#### [Texto citado]
------------------------------------------------------------
Columna de Henrique Salas Römer
El 4-F que yo viví
Era pasada
la media noche cuando vecinos gritando al pie de la ventana me alertaron del
golpe. Para entonces vivíamos en la Urbanización Guaparo y en una casita
alquilada, en la parte posterior, tenía mi despacho con apenas una secretaria,
una telefonista y un mensajero. El Capitolio estaba siendo refaccionando y la
residencia oficial aun no existía.
Vivíamos a
menos de 100 metros de la Brigada Blindada y nada se había escuchado. Es en
Caracas, gritaron, hay tanques en la calle. Sorprendido, me levanté tanteando
en la oscuridad, como sonámbulo, tratando de atinar en lo que debía
hacer. Cierto, yo había denunciado públicamente a comienzos de noviembre
que una conspiración estaba en marcha, y tenía fuertes indicios de que era así,
pero del Ministro de la Defensa y sus subalternos me habían desmentido.
------------------------------------------------------------
#### [Entradas de posición de elementos]
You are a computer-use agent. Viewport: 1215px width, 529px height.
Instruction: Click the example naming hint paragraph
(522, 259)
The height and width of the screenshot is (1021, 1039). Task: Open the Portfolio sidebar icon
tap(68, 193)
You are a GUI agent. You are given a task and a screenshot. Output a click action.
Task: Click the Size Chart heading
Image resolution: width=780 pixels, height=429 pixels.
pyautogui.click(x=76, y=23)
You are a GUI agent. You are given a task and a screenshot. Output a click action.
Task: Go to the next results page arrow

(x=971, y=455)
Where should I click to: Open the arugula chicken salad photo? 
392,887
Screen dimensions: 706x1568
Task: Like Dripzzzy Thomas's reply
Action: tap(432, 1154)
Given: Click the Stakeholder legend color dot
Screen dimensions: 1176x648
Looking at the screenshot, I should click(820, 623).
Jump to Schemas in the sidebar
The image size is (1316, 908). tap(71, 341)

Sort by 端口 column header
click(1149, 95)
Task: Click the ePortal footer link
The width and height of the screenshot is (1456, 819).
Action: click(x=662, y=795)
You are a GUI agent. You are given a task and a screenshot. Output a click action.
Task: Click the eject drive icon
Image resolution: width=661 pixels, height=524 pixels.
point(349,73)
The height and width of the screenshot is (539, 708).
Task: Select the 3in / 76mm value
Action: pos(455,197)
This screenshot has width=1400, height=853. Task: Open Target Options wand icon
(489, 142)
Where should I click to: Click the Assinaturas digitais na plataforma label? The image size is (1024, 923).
------------------------------------------------------------
#### [Ejercicio propuesto A]
Resume en dos oraciones el texto citado sobre el 4-F.
#### [Ejercicio propuesto B]
Prosigue el texto citado sobre el 4-F a partir de su última oración.

#### [Respuesta A]
Pasada la medianoche, unos vecinos que gritaban al pie de la ventana alertaron al narrador del golpe en Caracas, aunque vivía a menos de 100 metros de la Brigada Blindada y nada se había escuchado. Se levantó sorprendido, sin atinar en lo que debía hacer, pese a haber denunciado públicamente a comienzos de noviembre que una conspiración estaba en marcha, algo que el Ministro de la Defensa y sus subalternos habían desmentido.

#### [Respuesta B]
Treinta años
habían transcurrido desde el Porteñazo. Yo había estado allí, en el frente de
batalla toda la noche, pidiéndoles a los rebeldes la rendición. Montado en un
jeep al lado Enrique Acevedo Berti, había escuchado ráfagas de ametralladora y
el chasquear de las balas muy cerca de nosotros. Pero eso era historia patria.
Era algo que había quedado atrás.
Bajé por la
escalera y me dirigí a mi pequeño despacho. Allí tendría acceso el teléfono
interministerial y por vía directa con el Presidente. Por CANTV llamé a Charito
Rojas, quien presidia la Cámara de Radio. Charo, le dije, hay un golpe en marcha,
necesito que me encadenes todas las radios para dirigirle un mensaje a la
gente. Colgué.
La llamada
del presidente
Al rato
recibí una llamada de Carlos Andrés Pérez. Quería saber cómo estaba la
situación en Valencia. Presidente, le dije, no sabemos exactamente lo que
ocurre. El Fuerte Paramacay se ve tranquilo, me reportan que hay tanques en las
proximidades de la Comandancia de Policía, pero más parece que nos están
custodiando porque dejan entrar y salir las patrullas; no han ido al Capitolio
y yo estoy muy cerca del Fuerte, le expliqué, y conmigo tampoco se han metido.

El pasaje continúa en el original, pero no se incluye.